Sarah’s Interview on Drug Watch: https://www.drugwatch.com/contributors/sarah-salem-robinson/

Sarah Salem-Robinson is a Physician Assistant. As many thousands of women in the last two decades before her, she experienced a harrowing health journey with heavy periods and pelvic pain which lead to a “minimally invasive” hysterectomy with the use of a surgical power morcellator device.

Unfortunately, Sarah’s GYN surgeon at Kaiser, the clinic where she worked, refused her request of an open laparotomy surgery for what he insisted were, “benign” fibroids.

Sarah’s first encounter with the power morcellator was as an OB/GYN Physician’s Assistant in Northern California. She assisted in the operating room during a hysterectomy and was disturbed to see a uterus shredded and sucked out through a small tube. She was shocked and watched with anxiety, but she could also feel the elation in the OR at the time, especially from the GYN surgeon because he had a new innovative tool.

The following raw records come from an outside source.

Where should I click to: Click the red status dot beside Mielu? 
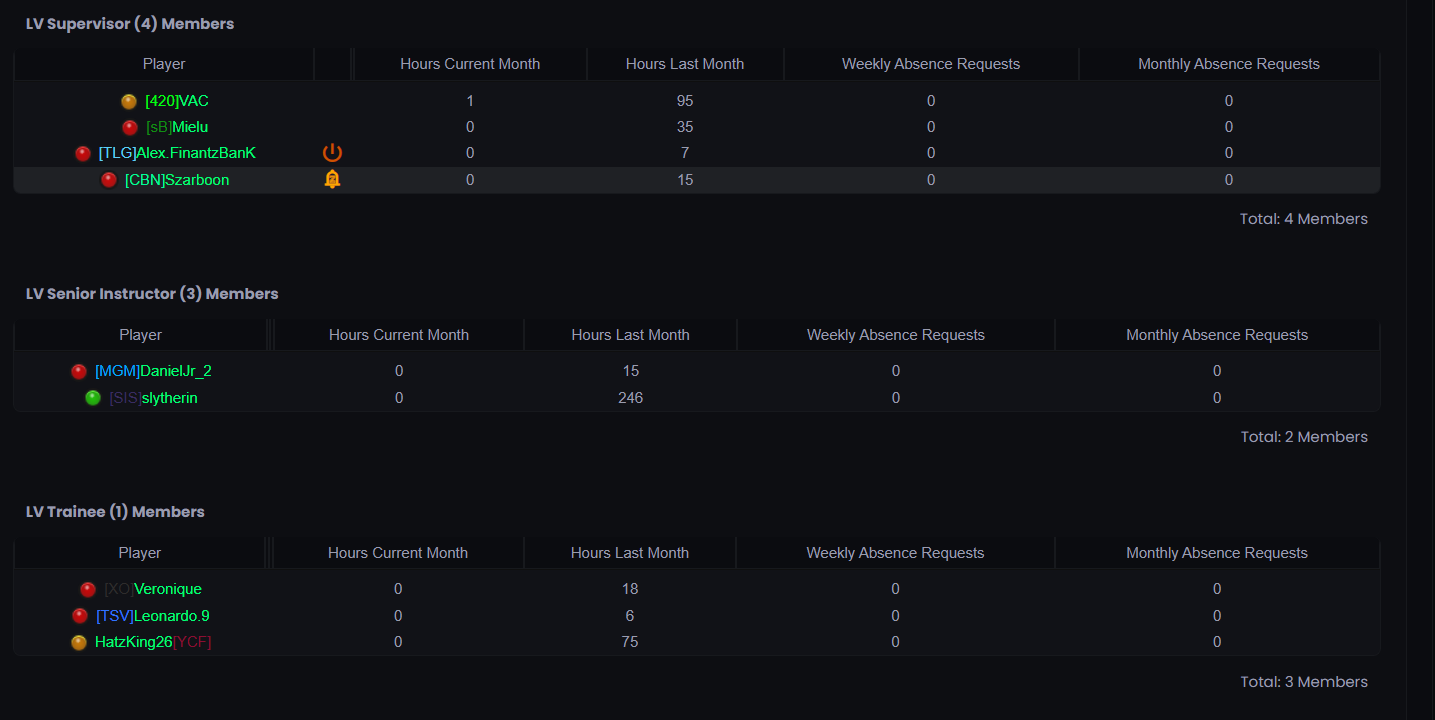[130, 127]
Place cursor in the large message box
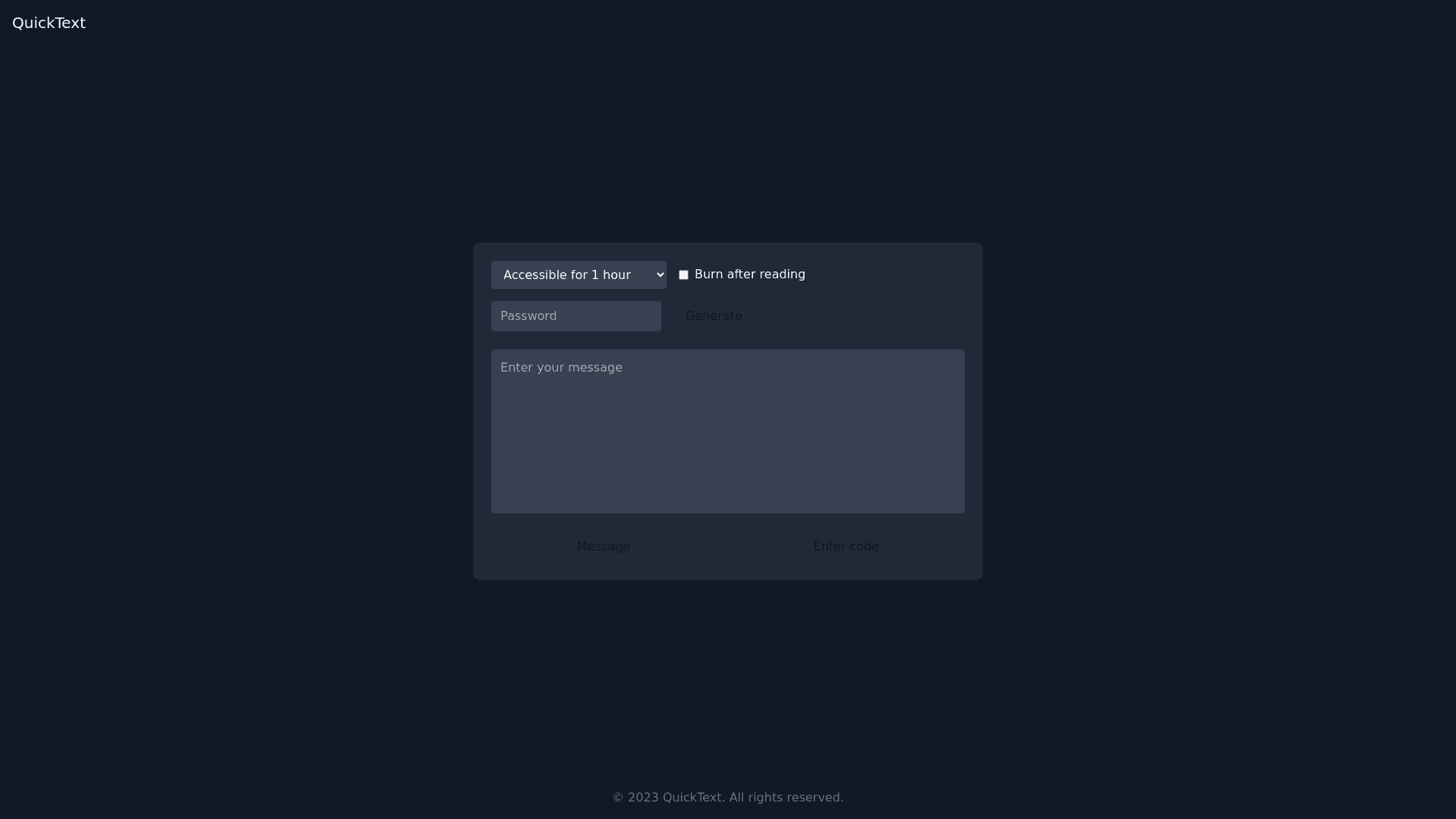 [x=728, y=431]
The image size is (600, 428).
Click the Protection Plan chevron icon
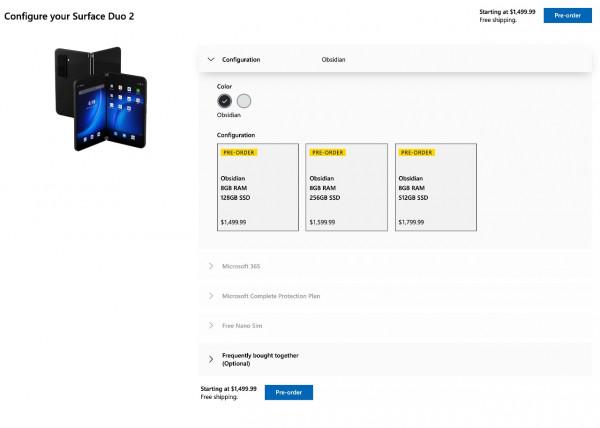coord(211,296)
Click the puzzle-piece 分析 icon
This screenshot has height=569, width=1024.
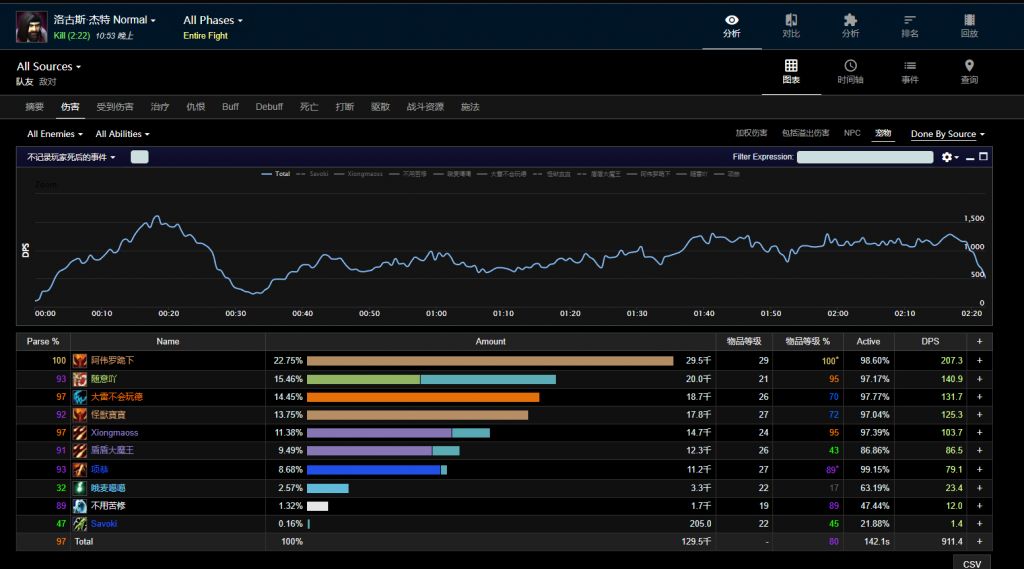[850, 25]
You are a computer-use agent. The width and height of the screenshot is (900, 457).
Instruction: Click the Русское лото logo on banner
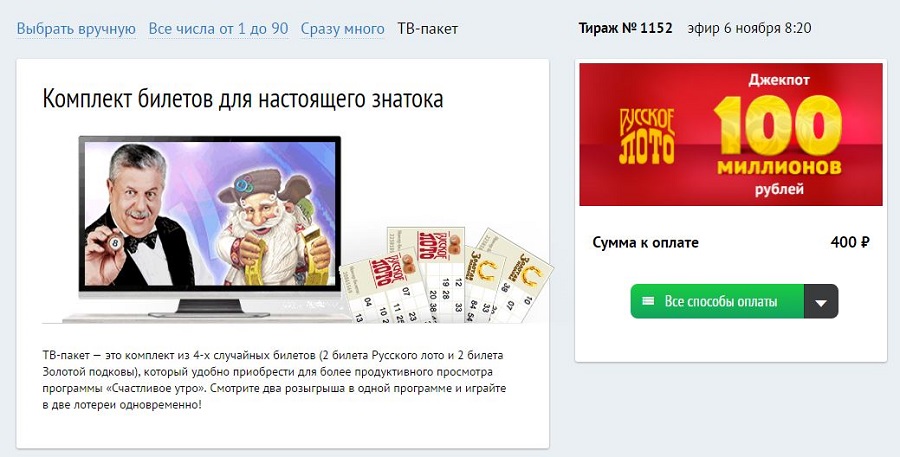tap(647, 136)
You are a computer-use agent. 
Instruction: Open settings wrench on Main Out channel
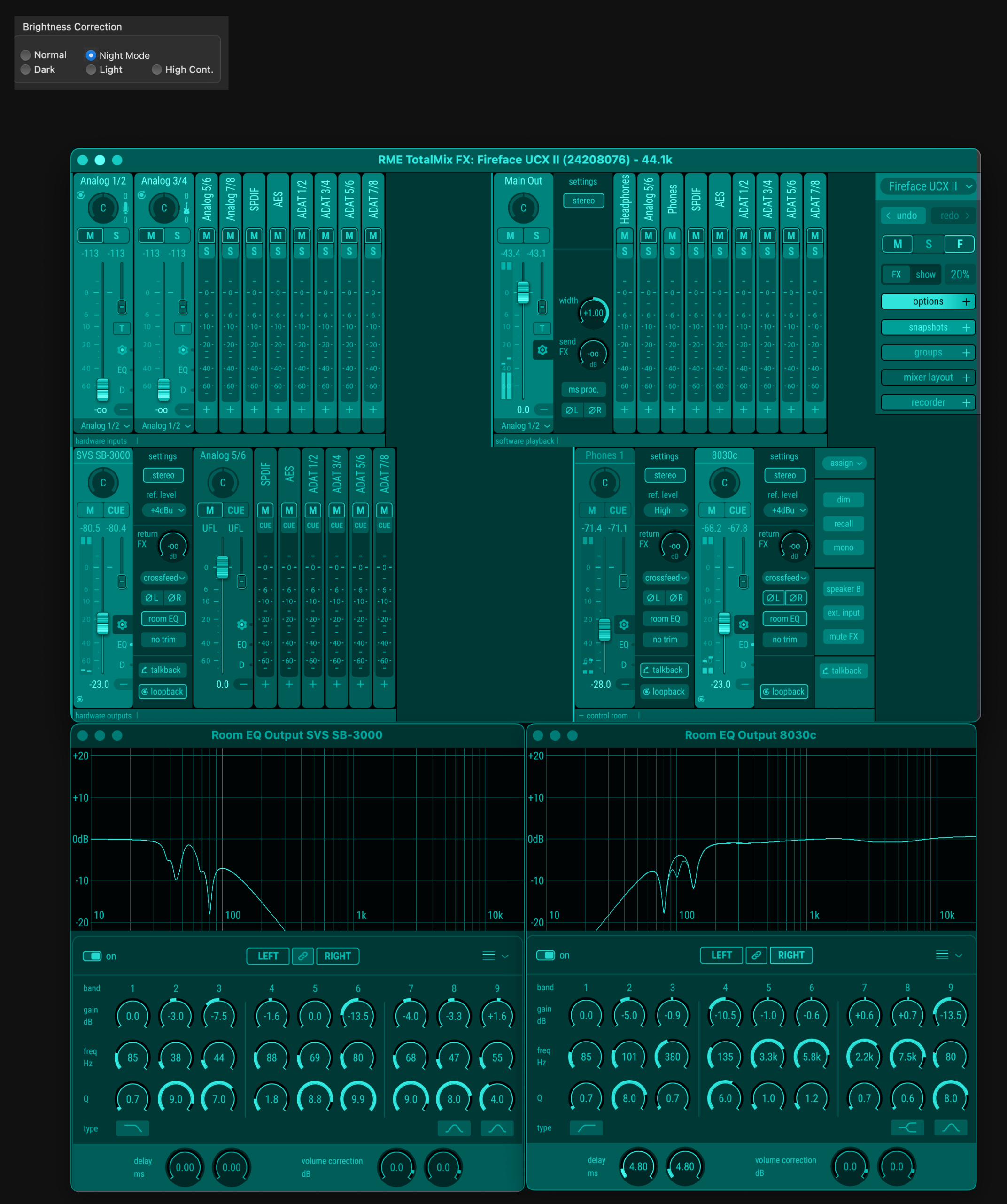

While power morcellators promise quicker surgical incision healing times and less risk of complications such as bleeding and infection, they also come with a much more dangerous risk — the risk of spreading undiagnosed uterine cancer.

Sarah’s GYN doctors recommended the device for her fibroid removal. They assured her she was cancer free and she would be fine. Then, a week after her surgery, doctors told her she had leiomyosarcoma, an aggressive uterine sarcoma. At stage one, 60 to 80 percent may survive five years. After a surgery with power morcellation, that number drops to a mere 10-15 percent. As a result of the power morcellator use, instead of a cure by open laparotomy, the morcellator spread Sarah’s undiagnosed leiomyosarcoma cancer. She is currently a stage 4 LMS patient fighting for survival.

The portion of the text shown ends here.